Category: Hypertension and CVD

  • 1602 Hypertension and CVD: Clinical

Authors

  • Walther, Carl P., Baylor College of Medicine, Houston, Texas, United States
  • Gregg, Lucile Parker, Baylor College of Medicine, Houston, Texas, United States
  • Navaneethan, Sankar D., Baylor College of Medicine, Houston, Texas, United States
Background

Cardiovascular disease (CVD) risk equations can be useful for assessing and mitigating risk in people with CKD. The 2023 AHA PREVENT equations are the first major equations to incorporate the kidney metrics eGFR and UACR. We studied change in 10-year CVD risk prediction estimates in the US CKD population comparing the PREVENT equation to the previous major equation (ASCVD Risk Estim. Plus 2018).

Methods

We calculated US CKD population estimates of 10-year CVD risk using the most recent data (2017-2020) from NHANES, a probability sampled study of the US community population. CVD risk was calculated using the PREVENT equation (with eGFR and UACR) and the prior major equation (ASCVD Risk Estim. Plus) for the relevant CKD population (age 30-79 years without clinical CVD). CKD was identified using eGFR-Cr and UACR and categorized by G stage. Appropriate survey methods were used to obtain cross-sectional population estimates.

Results

We estimated 21.5 (95%CI 18.6-24.4) million individuals with CKD age 30-79 years without known CVD. Mean±SD age was 58±15 years and 58% were female. CKD stage distribution was: G1/2 A2/3 65%, G3a 26%, 5.8% G3b, 1.8% G4, and 1.2% G5. Median (IQR) 10-year risk in the CKD population using PREVENT is 13% (4.6-21%), substantially higher than the estimates using the prior equation: 9.2% (2.8-22%). More severe CKD stages had larger increase in risk with the new equation (Panel A).

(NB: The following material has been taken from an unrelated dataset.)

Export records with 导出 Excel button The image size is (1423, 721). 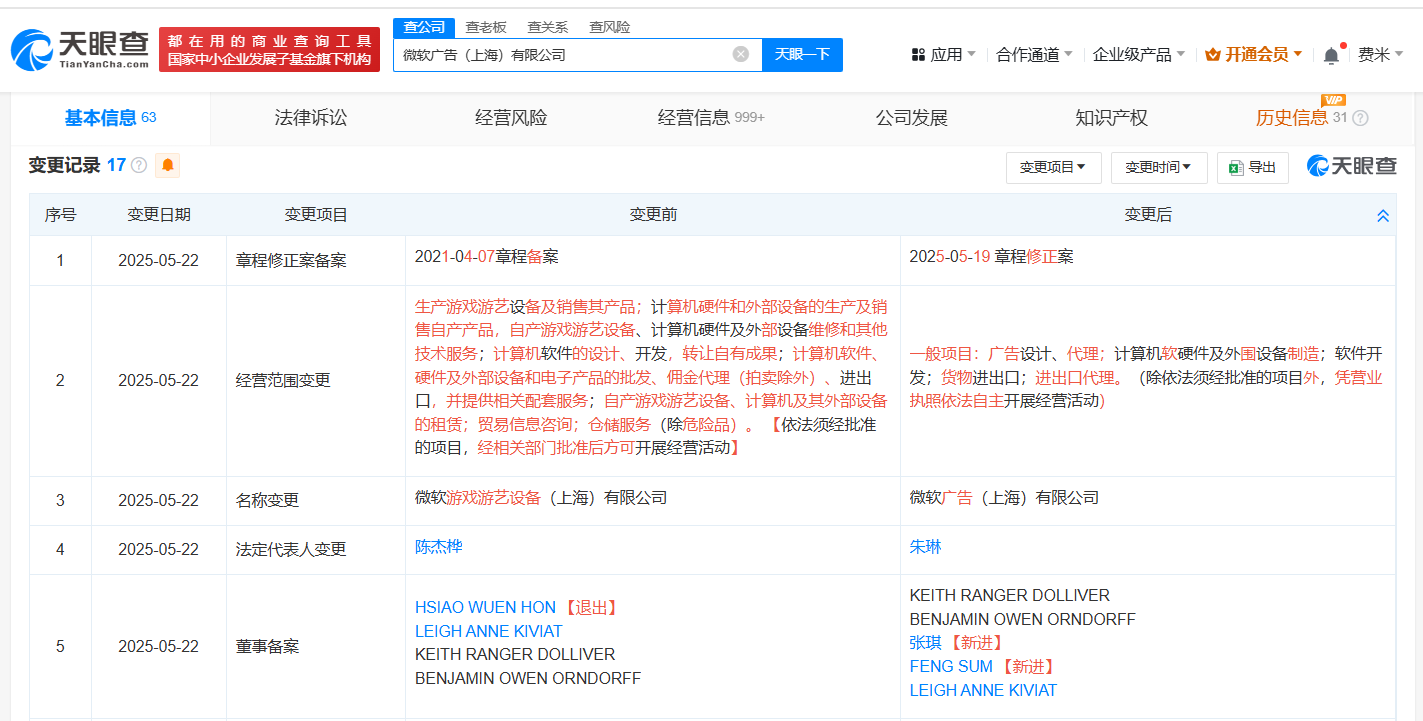point(1252,168)
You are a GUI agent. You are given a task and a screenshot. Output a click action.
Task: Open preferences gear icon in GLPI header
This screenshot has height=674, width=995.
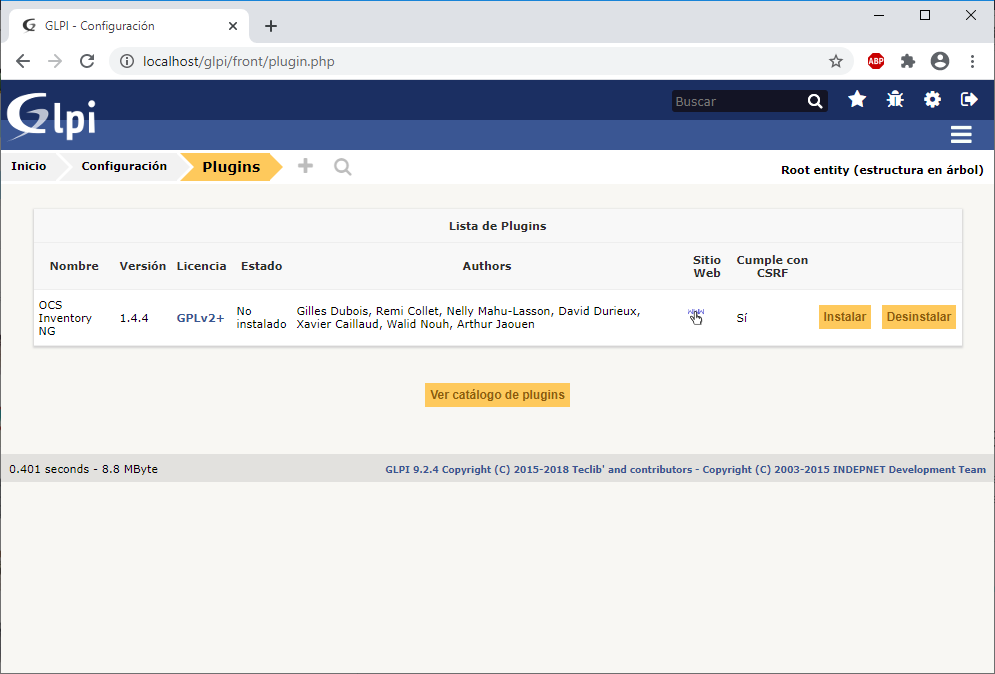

Using 10-year CVD risk thresholds (low<5%, borderline 5-7.4%, intermediate 7.5-19.9%, high ≥20%), 30% (6.5 million individuals) changed risk threshold group, with 25% moving to a higher risk category and 5.7% to a lower risk category (Panel B).

Conclusion

Nearly 1 in 3 individuals with CKD in the US are estimated to have substantial change in predicted CVD risk with the PREVENT equation incorporating eGFR and UACR, with most moving to a higher risk category. This highlights the public health importance of kidney measurements for risk prognostication and mitigation.